Ante el constante aumento de los precios del alquiler y los desafíos de vivienda en grandes ciudades, ha surgido una alternativa solidaria: compartir piso con personas mayores a cambio de compañía. Este modelo, que ya se consolida en lugares como Madrid, Barcelona, Valencia o Sevilla, trasciende el ahorro económico, convirtiéndose en una fórmula de beneficio mutuo entre jóvenes y personas de la tercera edad.

¿En qué consiste este modelo de convivencia?
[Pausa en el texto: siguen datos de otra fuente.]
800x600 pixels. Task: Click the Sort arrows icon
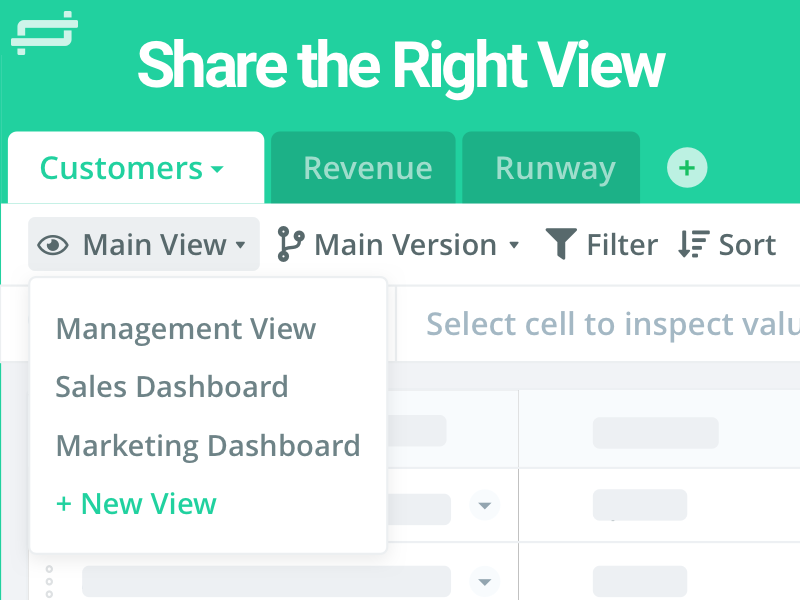(x=693, y=245)
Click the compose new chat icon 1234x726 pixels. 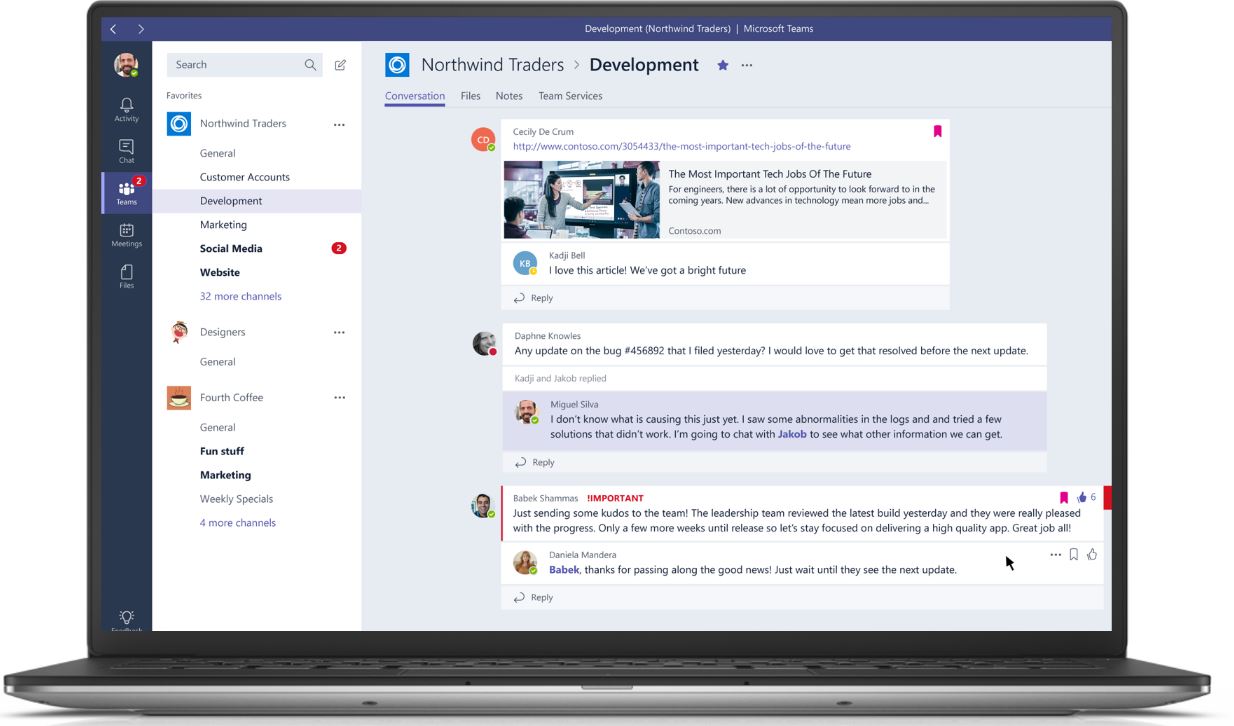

La idea es sencilla: una persona mayor que vive sola y dispone de espacio en su vivienda ofrece una habitación a alguien más joven -habitualmente estudiantes o trabajadores con ingresos limitados- a cambio de compañía, conversación y apoyo puntual en tareas cotidianas.
No se trata de asumir un rol de cuidador profesional con dedicación exclusiva, sino de estar presente, compartir momentos y acompañar. Mientras el inquilino accede a un entorno tranquilo y asequible, la persona mayor combate la soledad, se siente más segura en su hogar y se mantiene activa social y emocionalmente.
Ventajas de compartir vivienda
Esta fórmula ofrece beneficios tangibles para ambas partes:
- Ahorro económico: La ventaja más inmediata para el joven es el coste reducido o incluso inexistente del alquiler.
- Acompañamiento emocional: Mejora el estado de ánimo de la persona mayor, reduce la sensación de soledad y puede retrasar el deterioro cognitivo.
- Crecimiento personal: Se fomenta la empatía, el respeto mutuo y el intercambio de experiencias vitales entre generaciones.
- Ambiente tranquilo: A diferencia de los pisos compartidos entre estudiantes, la dinámica suele ser más pausada y organizada.
CONVIVE, mayores y estudiantes compartiendo casa y vida.
Recomendaciones para una buena convivencia
Para que la experiencia sea positiva, es fundamental establecer límites y expectativas desde el inicio:
- Entrevistas previas: Es vital detectar afinidades y hablar con naturalidad sobre límites, horarios, visitas y tareas domésticas.
- Compatibilidad de estilo de vida: Es importante verificar si el ritmo diario de ambos es compatible (si son madrugadores, hábitos de cocina, etcétera).
- Formalización mediante contrato: Aunque no exista una renta como tal, es muy aconsejable plasmar por escrito el acuerdo para evitar malentendidos.
Puntos clave a definir en el acuerdo
| Aspecto | Descripción |
|---|---|
| Horario | Establecer un mínimo de horas de compañía diarias o semanales. |
| Tareas | Definir responsabilidades en limpieza, compras o acompañamiento médico. |
| Privacidad | Respetar los espacios personales y los tiempos de descanso de cada uno. |
Diferencias entre acompañamiento y cuidados profesionales
Es importante distinguir este modelo de convivencia del cuidado profesional a domicilio. En situaciones de dependencia (como adultos mayores con movilidad reducida, demencia senil o enfermedades crónicas), se requiere un perfil distinto, capaz de proporcionar un trato personalizado y especializado.
Los cuidadores profesionales cuentan con habilidades específicas, como:
- Capacidad de observación: Conocer las tareas que el adulto puede o no realizar.
- Paciencia: El cuidado es una labor que requiere un trato constante y personalizado.
- Fuerza física y mental: Gestionar el desgaste emocional y ayudar en la movilidad del paciente.
- Positividad: Fundamental para mejorar el bienestar emocional del paciente.
En el ámbito del cuidado profesional, los servicios suelen adaptarse a las necesidades específicas de cada caso: desde el acompañamiento básico para realizar compras o preparar comida, hasta el cuidado asistido combinado con tecnología para resguardar la seguridad y privacidad del paciente.